#### [What you have to do]
For this exercise, repeat exactly the lines below starting at the line holding "Click the 161 tick at the top x-axis end" and ending at the line holding "The height and", both included, with no extra lines and no pictures.

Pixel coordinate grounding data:
##########

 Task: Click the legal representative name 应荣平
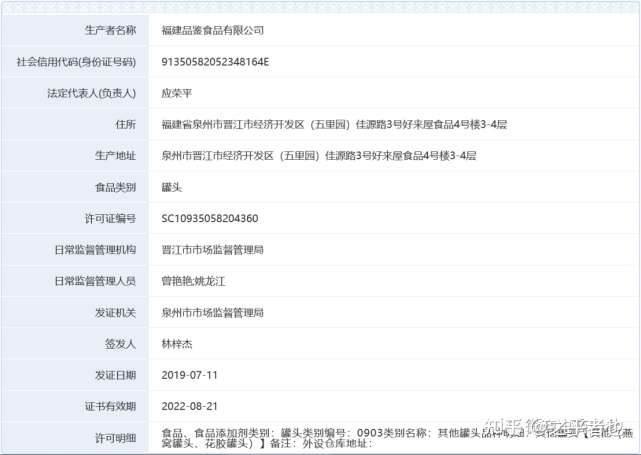tap(177, 93)
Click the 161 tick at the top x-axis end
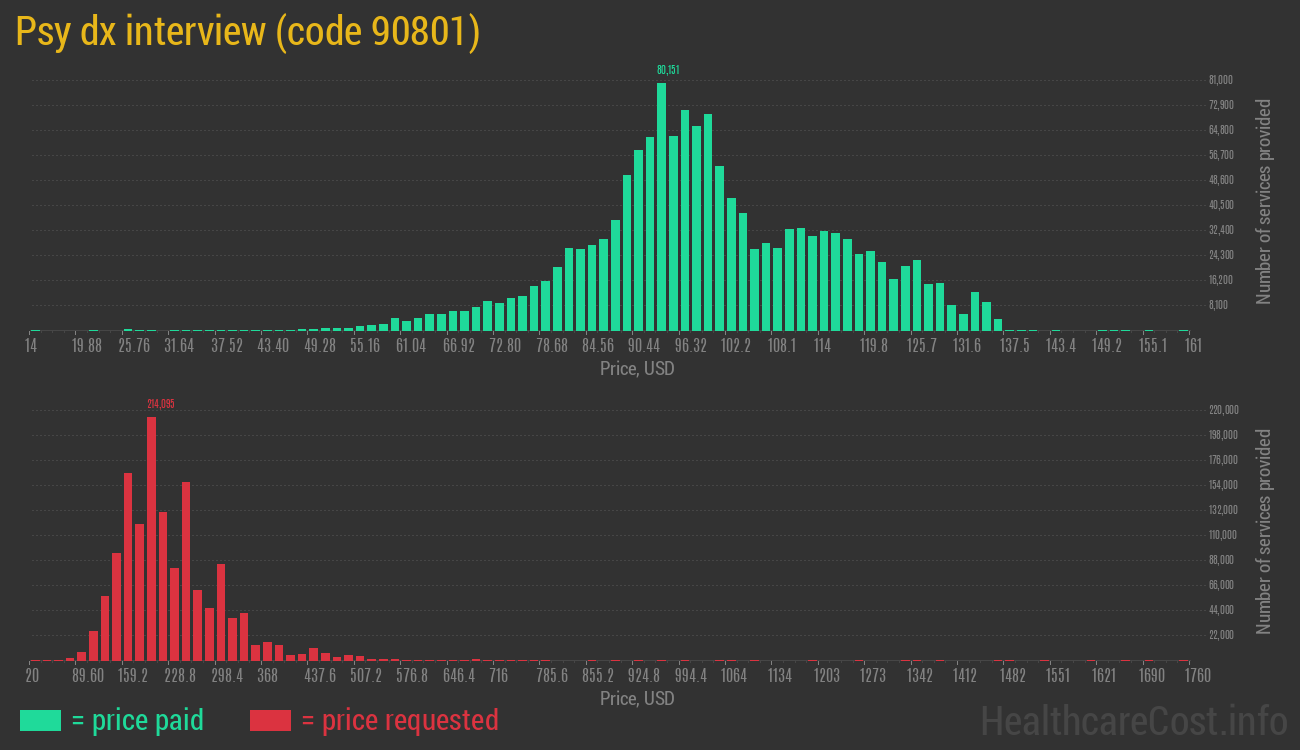Image resolution: width=1300 pixels, height=750 pixels. 1192,346
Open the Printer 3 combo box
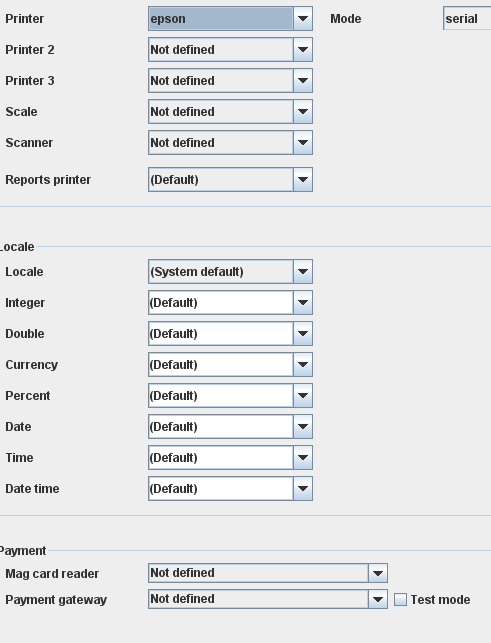This screenshot has width=491, height=643. coord(230,81)
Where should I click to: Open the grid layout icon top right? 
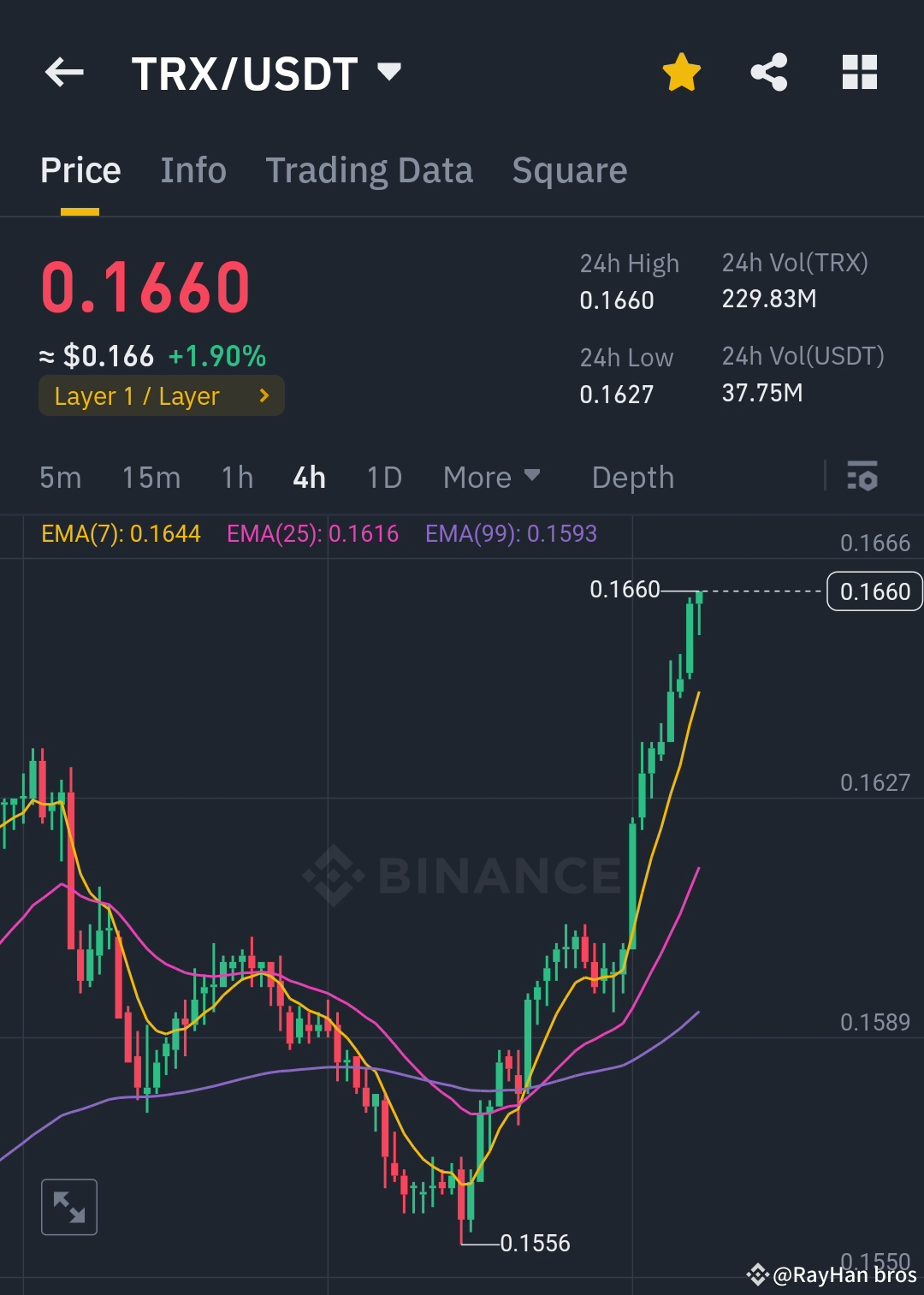(859, 73)
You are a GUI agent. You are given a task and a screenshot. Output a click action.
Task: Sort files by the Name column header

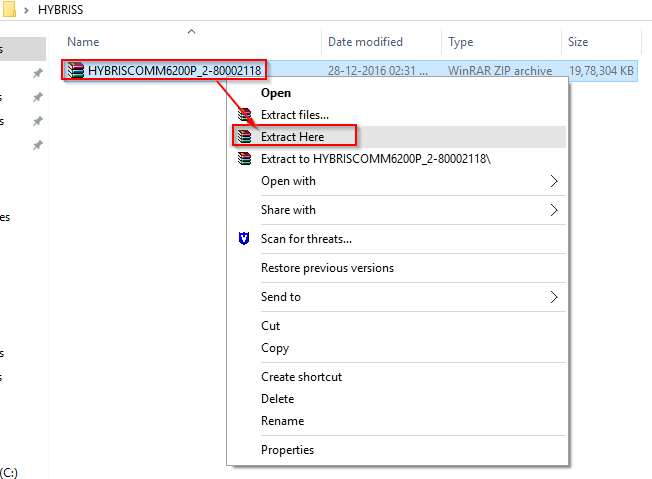pyautogui.click(x=84, y=42)
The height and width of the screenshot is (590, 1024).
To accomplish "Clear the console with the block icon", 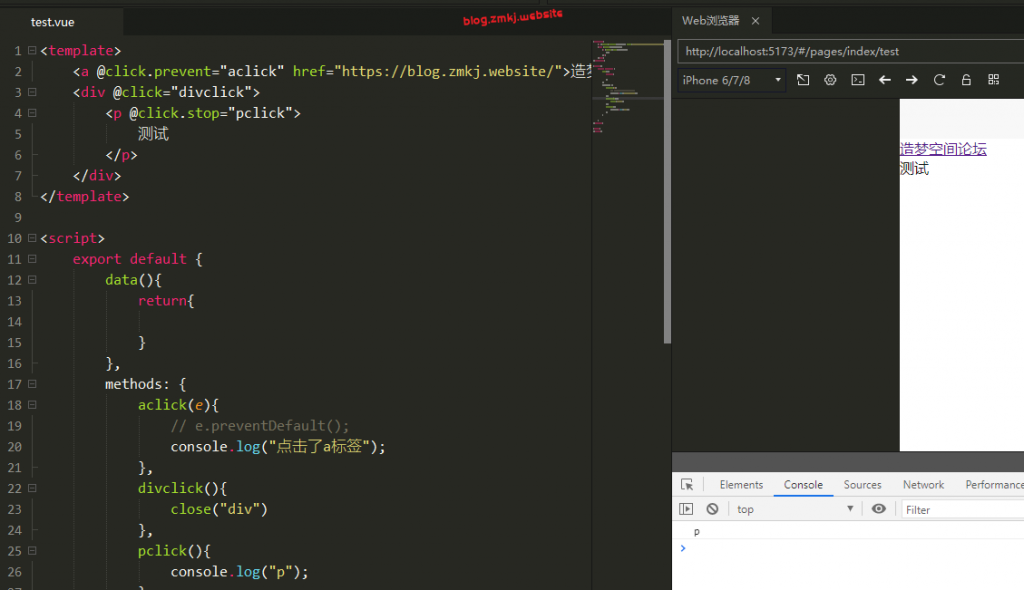I will (x=712, y=509).
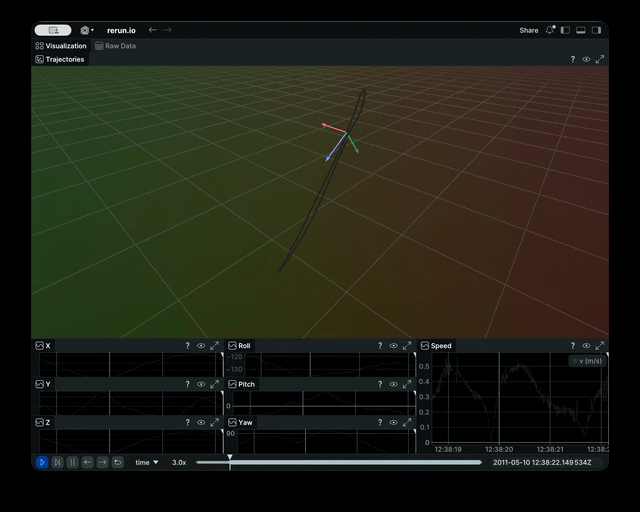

##########

#### [Written solution]
Click the 161 tick at the top x-axis end
Image resolution: width=1300 pixels, height=750 pixels. 1192,346
Open the Printer 3 combo box
This screenshot has width=491, height=643. coord(230,81)
Where should I click to: Open the grid layout icon top right? 
(859, 73)
You are a GUI agent. You are given a task and a screenshot. Output a click action.
Task: Sort files by the Name column header

pyautogui.click(x=84, y=42)
The height and width of the screenshot is (590, 1024).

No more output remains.